Mun2 has ordered 24 hourlong episodes of “Fugitivos,” which is an ambitious production for the cabler. The series, which bows Jan. 13 at 8 p.m., is an example of Mun2’s effort to program more original weekly skeins in primetime, in contrast to the telenovela strip sudser formats that are a staple of Spanish-lingo TV. And it’s a sign that NBCUniversal brass are making good on promises to invest more in programming and marketing for the Peacock’s Spanish-lingo media assets.

“This is a reality great way to bring action and reality to our schedule,” said Flavio Morales senior veep of programming and production, of “Fugitivos.” “We can position this type of show not just for one audience. This show can attract the Spanish-dominant viewers as well as English-dominant.”

An earlier incarnation of “Fugitivos” aired on smaller domestic Spanish-lingo broadcast network Azteca America. Mun2 initially licensed the rerun rights to those episodes, which performed consistently well for the cabler.

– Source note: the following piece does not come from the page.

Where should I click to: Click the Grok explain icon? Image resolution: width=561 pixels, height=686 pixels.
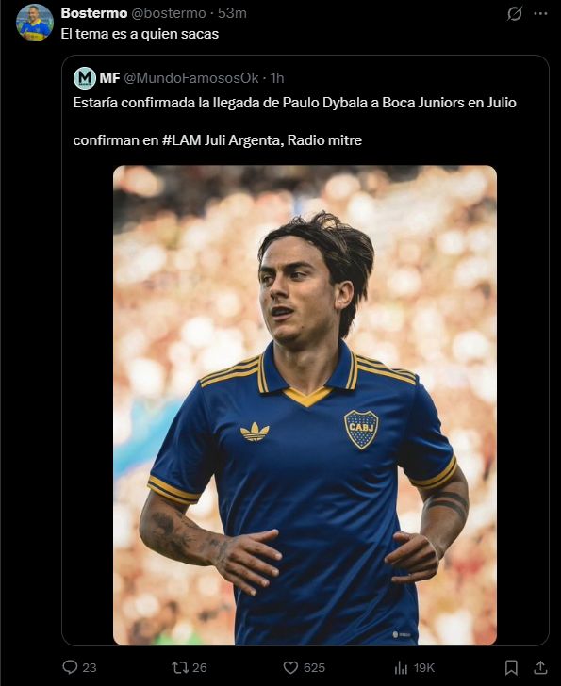coord(515,13)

Morales and Moises Velez, Mun2 exec in charge of production, reached out to exec producer Lou Pizarro to order new episodes. A bigger budget and broader scope allowed Mun2 to put its stamp on the show from Pizarro’s EGA Prods., Velez said.

One element that was crucial to Mun2 was the portrayal of Fernandez and his team — comprised of ex-cop Roman Morales, former Marine Jason Rouswell, bail enforcement agent Monique Covarrubias and firefighter Roman de la Torre — as professionals who help take dangerous felons off the street.

“In many shows the only portrayal of Latino characters are in a negative context. Usually we’re on the other side of the handcuffs,” Flavio Morales said. “Here is an opportunity to really show us as heroes. And this cast really reflects the wide (ethnic) spectrum of Latinos in the U.S.”

Covarrubias’ role is important as she is a shining example of a strong femme excelling in a male-dominated field, Velez said.

“She not taking any (grief) from the fugitives, and she’s not taking it from the team either,” Velez said.

The language in “Fugitivos” shifts freely between English and Spanish, depending on the case. Pizarro has plenty of experience moving back and forth between Espanol and English. About six years ago he began producing a reality series about repossession agents, “Operacion Repo,” for L.A.’s Spanish-lingo indie KWHY-TV.

That show caught the attention of programmers at Turner cabler TruTV, which tapped Pizarro to spearhead an English-lingo rendition, “Operation Repo,” a mainstay for the cabler since 2007. And Mun2 and its sibling Telemundo network both air older “Operacion Repo” segs.

The launch of “Fugitivos” comes as Mun2 is facing more competition for Latino viewers, from broadcast and cable outlets. NBCU cable and digital exec Lauren Zalaznick, who oversees Telemundo and Mun2, has been a big supporter of their efforts to broaden Mun2’s horizons, Morales said.

“With the support of Telemundo and Lauren Zalaznick, we’re focusing wherever we can on building originals,” he said. “That’s very much a standard from the cable playbook but in our competitive set we’re not seeing that much original content being produced. (NBCU parent) Comcast is supporting our initiatives.”